* Selected text
[Start of section]

Health Affairs: EMR adoption could prove difficult
Providers and policy makers should consider alternative software and informatics models before investing in currently available EMR systems, according to Rushika Fernandopulle, principal with Renaissance Health in Cambridge, Mass., and Neil Patel, associate medical director of the AtlantiCare Special Care Center in Atlantic City, N.J., in an opinion article in the April edition of Health Affairs.

In 2006, nonprofit health system AtlantiCare and the Hotel Employees and Restaurant Employees International Union, Local 54 Fund, partnered with healthcare company Renaissance Health to build a primary care practice called the Special Care Center. The practice opened in July 2007 to a limited group of patients by invitation only, and by the beginning of 2010, the practice had enrolled 1,200 patients.

“Because we were building the practice from scratch and planned to use objective clinical data to optimize patient management, we decided to use an EHR [from eClinicalWorks] rather than paper charts,” stated the authors.

Ferandopulle and Patel said they initially experienced several benefits from using an EMR, including accessible charts that reduced the need to hunt down records, readily available information, reduced time inputting notes, electronically stored medication lists and easier facilitation of communication with consultants.

However, the authors noted some challenges the EHR implementation also presented that would “complicate any medical practice.”

[End of section]

(Pixel coordinate grounding data)
[Start of section]

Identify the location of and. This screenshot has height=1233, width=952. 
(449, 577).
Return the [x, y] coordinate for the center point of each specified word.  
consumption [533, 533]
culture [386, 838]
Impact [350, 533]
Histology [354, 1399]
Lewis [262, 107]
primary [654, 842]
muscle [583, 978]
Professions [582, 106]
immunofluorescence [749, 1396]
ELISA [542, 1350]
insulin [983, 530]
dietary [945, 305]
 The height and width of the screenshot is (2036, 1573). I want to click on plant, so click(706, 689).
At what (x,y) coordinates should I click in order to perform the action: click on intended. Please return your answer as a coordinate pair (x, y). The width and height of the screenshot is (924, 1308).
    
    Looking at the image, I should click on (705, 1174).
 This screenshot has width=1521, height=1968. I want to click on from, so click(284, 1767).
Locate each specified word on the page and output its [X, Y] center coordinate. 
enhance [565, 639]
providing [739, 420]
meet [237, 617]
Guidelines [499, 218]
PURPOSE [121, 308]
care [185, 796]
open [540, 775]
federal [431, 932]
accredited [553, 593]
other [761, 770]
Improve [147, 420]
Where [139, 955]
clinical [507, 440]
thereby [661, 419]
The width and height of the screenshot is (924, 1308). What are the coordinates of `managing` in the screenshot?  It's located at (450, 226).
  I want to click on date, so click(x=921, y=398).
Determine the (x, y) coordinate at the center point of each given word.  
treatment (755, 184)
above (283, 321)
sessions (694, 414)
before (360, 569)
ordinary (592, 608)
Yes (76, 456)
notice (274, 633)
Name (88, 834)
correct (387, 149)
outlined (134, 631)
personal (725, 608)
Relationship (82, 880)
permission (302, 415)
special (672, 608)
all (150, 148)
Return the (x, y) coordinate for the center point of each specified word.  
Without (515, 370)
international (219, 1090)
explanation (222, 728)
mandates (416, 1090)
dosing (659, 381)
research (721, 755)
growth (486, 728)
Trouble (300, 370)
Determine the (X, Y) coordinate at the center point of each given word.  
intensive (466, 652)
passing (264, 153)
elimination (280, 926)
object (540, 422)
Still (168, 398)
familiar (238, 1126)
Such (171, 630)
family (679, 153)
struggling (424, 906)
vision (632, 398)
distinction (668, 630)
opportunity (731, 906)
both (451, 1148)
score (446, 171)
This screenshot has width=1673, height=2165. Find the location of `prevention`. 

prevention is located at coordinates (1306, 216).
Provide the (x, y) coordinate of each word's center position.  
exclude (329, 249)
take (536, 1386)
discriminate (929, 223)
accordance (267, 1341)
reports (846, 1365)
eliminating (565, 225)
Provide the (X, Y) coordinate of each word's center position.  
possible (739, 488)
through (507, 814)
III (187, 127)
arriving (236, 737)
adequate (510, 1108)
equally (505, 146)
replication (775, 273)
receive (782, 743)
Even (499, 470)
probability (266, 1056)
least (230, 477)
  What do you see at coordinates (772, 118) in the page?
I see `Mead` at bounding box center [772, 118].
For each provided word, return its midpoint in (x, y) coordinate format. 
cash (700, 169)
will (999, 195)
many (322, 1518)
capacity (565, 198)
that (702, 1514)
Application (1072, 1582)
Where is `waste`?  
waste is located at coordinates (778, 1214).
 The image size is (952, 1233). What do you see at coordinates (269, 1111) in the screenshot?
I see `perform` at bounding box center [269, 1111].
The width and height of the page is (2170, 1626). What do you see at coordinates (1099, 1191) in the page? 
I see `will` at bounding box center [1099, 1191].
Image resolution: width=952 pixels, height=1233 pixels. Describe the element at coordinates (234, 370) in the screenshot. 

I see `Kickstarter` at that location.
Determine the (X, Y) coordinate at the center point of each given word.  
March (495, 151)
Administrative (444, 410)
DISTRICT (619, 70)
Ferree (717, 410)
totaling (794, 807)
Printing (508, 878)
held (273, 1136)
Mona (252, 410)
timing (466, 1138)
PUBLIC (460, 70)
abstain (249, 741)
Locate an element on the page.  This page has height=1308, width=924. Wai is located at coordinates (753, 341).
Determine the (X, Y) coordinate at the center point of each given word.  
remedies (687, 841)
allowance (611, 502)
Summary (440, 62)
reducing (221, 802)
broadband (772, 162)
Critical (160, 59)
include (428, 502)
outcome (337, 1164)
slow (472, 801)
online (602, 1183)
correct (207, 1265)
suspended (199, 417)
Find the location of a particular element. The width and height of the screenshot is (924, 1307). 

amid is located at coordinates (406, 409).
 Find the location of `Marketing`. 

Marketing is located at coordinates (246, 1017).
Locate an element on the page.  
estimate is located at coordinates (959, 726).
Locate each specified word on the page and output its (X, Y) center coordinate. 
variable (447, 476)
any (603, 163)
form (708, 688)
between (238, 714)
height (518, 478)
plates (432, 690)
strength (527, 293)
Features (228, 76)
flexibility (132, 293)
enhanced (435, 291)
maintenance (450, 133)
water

[End of section]

* Exercise instructions
Translate into Spanish the following sentence from the article on EMR adoption: "The practice opened in July 2007 to a limited group of patients by invitation only, and by the beginning of 2010, the practice had enrolled 1,200 patients."

* Solution to the exercise
La práctica abrió en julio de 2007 a un grupo limitado de pacientes, únicamente por invitación, y a comienzos de 2010 la práctica había inscrito a 1200 pacientes.